Habitat 67 by Moshe Safdie
Section – click for larger image
Habitat 67 by Moshe Safdie
Module assembly diagram – click for larger image
Habitat 67 by Moshe Safdie
Unit typologies – click for larger image
  • haney8604

    Someone needs to look up the definition of Brutalist architecture.

    • jimmy

      Totally agree. Concrete yes, but also humanist and expressive. Hardly brutal.

    • Josh

      Read some Reyner Banham.

    • Luke

      As a movement, Brutalism doesn’t refer to a universally recognised manifesto in that respect; so the question of Brutalism’s definition isn’t really valid.

      Of the broadly accepted characteristics of the genre, an unadorned expression of structure, and ‘memorability as an image’ (Banham) could both be reasonably applied to Habitat. I think it makes total sense to consider it alongside works of ‘Brutalism’.

      • haney8604

        Also, that’s a fair point about the definition of Brutalism, which in my mind expresses and clearly defines the structure (in the engineering sense) in a very raw way.
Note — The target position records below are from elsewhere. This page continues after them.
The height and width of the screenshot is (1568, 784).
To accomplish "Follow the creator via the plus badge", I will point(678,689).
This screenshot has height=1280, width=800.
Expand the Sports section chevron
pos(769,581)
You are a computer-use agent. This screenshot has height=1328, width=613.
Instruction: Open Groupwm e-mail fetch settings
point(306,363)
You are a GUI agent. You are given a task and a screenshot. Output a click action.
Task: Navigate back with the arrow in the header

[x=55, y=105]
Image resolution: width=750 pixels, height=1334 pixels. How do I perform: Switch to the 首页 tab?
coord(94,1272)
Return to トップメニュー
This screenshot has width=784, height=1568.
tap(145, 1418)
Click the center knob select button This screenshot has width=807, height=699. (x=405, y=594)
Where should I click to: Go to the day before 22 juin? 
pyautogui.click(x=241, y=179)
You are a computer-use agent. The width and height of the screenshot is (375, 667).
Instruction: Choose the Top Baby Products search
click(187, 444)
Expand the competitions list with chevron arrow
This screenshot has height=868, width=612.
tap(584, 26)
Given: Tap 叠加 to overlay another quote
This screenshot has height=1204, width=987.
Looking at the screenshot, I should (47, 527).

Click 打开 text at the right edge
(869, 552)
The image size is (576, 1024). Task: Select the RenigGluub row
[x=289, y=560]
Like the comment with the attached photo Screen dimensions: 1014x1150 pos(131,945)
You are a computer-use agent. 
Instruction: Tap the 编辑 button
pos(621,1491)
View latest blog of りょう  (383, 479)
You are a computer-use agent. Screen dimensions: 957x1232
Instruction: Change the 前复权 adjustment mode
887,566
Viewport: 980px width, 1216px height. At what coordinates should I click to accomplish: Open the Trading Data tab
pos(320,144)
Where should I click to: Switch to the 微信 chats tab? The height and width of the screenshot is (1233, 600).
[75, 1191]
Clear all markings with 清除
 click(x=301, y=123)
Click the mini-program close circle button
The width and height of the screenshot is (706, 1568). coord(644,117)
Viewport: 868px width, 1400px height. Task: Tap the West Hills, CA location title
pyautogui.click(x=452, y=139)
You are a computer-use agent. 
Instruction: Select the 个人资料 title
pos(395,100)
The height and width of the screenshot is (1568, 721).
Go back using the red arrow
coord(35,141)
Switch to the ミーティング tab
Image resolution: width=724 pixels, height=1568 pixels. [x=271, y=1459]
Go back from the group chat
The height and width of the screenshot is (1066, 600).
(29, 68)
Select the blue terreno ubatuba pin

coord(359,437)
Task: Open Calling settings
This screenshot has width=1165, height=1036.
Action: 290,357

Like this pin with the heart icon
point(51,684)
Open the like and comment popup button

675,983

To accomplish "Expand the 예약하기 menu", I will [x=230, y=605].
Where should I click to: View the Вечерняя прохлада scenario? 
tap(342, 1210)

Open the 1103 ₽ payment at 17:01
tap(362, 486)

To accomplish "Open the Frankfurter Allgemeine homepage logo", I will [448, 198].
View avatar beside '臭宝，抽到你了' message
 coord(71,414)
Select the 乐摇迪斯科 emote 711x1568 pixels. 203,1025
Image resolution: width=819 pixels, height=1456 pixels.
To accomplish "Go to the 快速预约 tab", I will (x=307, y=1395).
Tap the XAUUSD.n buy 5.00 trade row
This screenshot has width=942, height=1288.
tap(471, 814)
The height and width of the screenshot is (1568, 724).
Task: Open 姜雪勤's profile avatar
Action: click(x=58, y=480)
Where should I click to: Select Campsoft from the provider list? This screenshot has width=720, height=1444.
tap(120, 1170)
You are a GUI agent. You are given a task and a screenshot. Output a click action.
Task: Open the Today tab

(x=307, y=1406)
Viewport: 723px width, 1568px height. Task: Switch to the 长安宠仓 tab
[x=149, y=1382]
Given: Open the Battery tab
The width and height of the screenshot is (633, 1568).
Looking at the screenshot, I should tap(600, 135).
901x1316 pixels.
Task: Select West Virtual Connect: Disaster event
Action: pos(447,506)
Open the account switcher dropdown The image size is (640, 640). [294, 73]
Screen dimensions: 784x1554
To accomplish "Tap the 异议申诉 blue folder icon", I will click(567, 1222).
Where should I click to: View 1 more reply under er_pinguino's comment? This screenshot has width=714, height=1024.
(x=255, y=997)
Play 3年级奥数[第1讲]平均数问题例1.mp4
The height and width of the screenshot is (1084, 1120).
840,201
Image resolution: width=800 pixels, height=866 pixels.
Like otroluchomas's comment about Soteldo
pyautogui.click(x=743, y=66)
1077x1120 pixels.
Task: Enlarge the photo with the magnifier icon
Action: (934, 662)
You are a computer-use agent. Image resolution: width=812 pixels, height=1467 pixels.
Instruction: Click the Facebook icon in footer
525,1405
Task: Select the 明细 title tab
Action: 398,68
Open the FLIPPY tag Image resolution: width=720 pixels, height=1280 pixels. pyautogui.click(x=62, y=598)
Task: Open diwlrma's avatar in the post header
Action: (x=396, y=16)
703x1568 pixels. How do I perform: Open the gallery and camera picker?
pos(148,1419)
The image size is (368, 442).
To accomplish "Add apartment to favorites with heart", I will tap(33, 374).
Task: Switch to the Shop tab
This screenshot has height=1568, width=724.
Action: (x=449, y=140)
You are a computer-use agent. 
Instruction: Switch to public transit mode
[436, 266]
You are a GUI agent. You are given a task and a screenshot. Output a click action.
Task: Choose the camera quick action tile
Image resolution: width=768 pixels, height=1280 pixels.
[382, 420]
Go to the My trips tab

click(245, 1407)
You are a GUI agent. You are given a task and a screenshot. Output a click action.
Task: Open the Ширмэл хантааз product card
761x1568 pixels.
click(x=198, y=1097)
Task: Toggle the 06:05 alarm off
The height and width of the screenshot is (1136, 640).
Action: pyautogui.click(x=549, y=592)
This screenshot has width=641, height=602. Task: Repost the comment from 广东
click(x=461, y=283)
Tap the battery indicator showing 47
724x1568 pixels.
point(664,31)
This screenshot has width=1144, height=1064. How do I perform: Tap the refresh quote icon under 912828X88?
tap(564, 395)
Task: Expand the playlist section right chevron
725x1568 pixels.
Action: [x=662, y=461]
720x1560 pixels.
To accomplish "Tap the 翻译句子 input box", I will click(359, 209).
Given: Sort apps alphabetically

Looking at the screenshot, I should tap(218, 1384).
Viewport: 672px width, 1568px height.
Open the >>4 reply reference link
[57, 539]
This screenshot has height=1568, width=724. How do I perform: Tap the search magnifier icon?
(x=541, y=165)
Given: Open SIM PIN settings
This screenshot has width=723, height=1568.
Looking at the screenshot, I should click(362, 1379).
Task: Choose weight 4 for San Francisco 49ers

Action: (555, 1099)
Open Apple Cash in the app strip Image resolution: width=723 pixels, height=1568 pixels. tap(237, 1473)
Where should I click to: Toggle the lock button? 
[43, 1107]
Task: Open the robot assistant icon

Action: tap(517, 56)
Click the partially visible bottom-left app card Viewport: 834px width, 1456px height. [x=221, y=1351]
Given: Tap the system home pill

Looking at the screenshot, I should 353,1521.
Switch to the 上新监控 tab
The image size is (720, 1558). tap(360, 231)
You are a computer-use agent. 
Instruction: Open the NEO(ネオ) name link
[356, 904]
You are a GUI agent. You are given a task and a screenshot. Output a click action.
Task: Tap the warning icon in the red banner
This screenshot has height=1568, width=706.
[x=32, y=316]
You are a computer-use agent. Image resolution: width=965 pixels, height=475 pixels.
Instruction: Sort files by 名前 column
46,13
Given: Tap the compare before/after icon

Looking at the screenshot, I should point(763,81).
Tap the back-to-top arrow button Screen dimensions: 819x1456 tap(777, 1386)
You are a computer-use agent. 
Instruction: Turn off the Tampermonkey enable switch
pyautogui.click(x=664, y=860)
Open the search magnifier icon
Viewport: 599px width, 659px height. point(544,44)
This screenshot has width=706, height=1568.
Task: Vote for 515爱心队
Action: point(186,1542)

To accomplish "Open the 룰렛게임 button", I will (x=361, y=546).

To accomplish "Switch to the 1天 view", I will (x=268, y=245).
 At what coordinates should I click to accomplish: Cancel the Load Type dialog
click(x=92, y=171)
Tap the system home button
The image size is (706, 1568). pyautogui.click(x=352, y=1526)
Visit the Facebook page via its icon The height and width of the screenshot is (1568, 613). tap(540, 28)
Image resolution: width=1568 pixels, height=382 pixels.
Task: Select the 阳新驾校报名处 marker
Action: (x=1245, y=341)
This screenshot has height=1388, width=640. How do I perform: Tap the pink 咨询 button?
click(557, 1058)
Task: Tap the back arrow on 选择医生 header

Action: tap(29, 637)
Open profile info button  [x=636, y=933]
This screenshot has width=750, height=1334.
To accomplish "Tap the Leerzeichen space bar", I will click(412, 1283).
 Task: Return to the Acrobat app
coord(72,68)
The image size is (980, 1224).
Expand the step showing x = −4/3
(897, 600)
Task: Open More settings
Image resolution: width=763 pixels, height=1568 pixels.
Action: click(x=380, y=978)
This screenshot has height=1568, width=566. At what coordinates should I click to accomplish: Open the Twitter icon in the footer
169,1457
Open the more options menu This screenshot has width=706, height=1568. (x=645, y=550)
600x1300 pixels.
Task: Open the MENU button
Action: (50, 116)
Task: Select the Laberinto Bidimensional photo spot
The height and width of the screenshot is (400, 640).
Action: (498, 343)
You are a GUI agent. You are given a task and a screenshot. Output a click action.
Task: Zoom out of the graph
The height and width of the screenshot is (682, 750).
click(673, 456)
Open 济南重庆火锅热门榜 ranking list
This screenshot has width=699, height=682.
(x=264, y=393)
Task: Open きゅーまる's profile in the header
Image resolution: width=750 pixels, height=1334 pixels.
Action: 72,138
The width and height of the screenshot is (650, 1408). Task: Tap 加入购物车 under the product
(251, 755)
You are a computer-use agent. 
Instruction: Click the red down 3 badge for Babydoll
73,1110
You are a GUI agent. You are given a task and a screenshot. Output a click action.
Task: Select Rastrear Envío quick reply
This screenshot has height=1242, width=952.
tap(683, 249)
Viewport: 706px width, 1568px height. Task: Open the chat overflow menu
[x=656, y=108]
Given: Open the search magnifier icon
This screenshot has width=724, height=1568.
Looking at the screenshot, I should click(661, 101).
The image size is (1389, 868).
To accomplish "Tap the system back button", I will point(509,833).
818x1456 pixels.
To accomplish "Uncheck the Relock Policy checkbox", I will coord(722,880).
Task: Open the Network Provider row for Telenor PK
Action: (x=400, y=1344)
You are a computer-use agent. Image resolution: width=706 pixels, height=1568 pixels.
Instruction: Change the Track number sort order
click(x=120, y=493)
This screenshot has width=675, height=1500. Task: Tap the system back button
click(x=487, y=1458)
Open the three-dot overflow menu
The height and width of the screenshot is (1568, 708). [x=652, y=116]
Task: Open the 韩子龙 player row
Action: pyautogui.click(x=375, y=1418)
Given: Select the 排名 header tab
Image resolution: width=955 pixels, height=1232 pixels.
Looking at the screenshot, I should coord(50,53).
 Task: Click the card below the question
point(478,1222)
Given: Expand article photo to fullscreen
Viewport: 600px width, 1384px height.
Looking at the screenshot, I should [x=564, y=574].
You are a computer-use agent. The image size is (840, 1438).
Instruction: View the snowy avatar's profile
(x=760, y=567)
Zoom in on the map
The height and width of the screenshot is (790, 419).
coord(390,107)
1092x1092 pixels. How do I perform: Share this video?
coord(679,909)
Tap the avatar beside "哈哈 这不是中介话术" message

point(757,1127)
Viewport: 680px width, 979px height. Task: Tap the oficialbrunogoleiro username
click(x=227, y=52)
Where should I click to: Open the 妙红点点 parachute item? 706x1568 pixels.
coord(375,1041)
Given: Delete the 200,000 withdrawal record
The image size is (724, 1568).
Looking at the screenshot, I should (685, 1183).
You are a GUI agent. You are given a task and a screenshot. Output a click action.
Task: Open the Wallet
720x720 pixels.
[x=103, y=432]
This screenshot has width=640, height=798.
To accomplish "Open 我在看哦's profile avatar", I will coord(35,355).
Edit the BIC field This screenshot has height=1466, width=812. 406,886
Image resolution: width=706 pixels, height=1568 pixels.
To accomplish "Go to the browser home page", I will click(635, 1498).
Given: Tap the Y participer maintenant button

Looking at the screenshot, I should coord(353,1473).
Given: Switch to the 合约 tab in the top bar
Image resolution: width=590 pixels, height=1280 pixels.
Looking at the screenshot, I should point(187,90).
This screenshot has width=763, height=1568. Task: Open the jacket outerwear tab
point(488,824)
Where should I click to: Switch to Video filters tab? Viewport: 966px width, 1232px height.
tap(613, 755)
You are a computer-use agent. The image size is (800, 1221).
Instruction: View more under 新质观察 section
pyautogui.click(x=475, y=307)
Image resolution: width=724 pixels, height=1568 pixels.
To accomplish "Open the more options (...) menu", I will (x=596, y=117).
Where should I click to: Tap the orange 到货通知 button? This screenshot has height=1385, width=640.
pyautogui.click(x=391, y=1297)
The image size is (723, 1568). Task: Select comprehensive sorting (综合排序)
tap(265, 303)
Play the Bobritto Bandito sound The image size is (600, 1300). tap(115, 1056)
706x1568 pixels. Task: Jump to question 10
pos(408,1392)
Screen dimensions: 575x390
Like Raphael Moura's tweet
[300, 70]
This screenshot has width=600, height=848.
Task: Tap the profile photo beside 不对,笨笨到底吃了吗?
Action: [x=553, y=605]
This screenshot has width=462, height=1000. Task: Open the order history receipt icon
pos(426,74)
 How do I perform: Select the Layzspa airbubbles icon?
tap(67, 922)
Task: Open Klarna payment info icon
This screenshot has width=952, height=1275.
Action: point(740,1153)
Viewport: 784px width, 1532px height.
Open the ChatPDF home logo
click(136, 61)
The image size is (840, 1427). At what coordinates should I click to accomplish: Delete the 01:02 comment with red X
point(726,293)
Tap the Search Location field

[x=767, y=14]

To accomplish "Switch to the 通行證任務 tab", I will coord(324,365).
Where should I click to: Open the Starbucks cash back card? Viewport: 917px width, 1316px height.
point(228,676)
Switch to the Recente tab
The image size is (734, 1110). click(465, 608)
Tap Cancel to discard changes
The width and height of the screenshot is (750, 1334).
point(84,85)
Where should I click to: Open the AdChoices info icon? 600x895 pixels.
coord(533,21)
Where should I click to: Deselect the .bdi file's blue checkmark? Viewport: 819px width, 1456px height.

I think it throws me to see the density of form here, where the structure is seemingly not apparent even though in reality what you’re seeing is the structure.

    • rob

      ‘Brutalist’ is not derived from brutal, but from ‘beton brut’, which can be translated by unpolished concrete or raw concrete. We’re referring to the way it’s finished here: unpainted, uncovered with the marks of the shuttering often left clearly visible. You could have found this definition easily in Wikipedia and other sources.

  • chris

    The great-grandfather of the Lego house, VM houses, and the mountains by BIG.

    • scot sims

      Lego predated Habitat 67 by 35 years. Cart/horse.

  • Kalum

    Fun fact: Habitat 67 was featured in the matte painting of the Star Trek Episode “Wink of An Eye”.

    See it in the bottom left :)

  • haney8604

    Hmm. I guess? Wouldn’t that make just about everything say… BIG does brutalist?

  • Kay

    Brutalism has nothing to do with brutal, it is all about ‘brut’ that is ‘beton’ that is ‘concrete’. Pure and simple. Don’t over complicate things!

  • Sam

    Brutalism originates from the French béton brut, or “raw concrete”. Doesn’t mean it’s aesthetically brutal by nature.

  • Christopher Hoyt

    Much more interesting than ‘what is brutalism’ ad nauseum is was Habitat a good idea or not? I’m going with interesting, but flawed.

  • Felix Tannenbaum

    Flawed from what perspective though? It seems successful on the personal and physical level. Very successful even.

    This isn’t meant to be seen as hostile. I am curious about perceptions and realities of this project.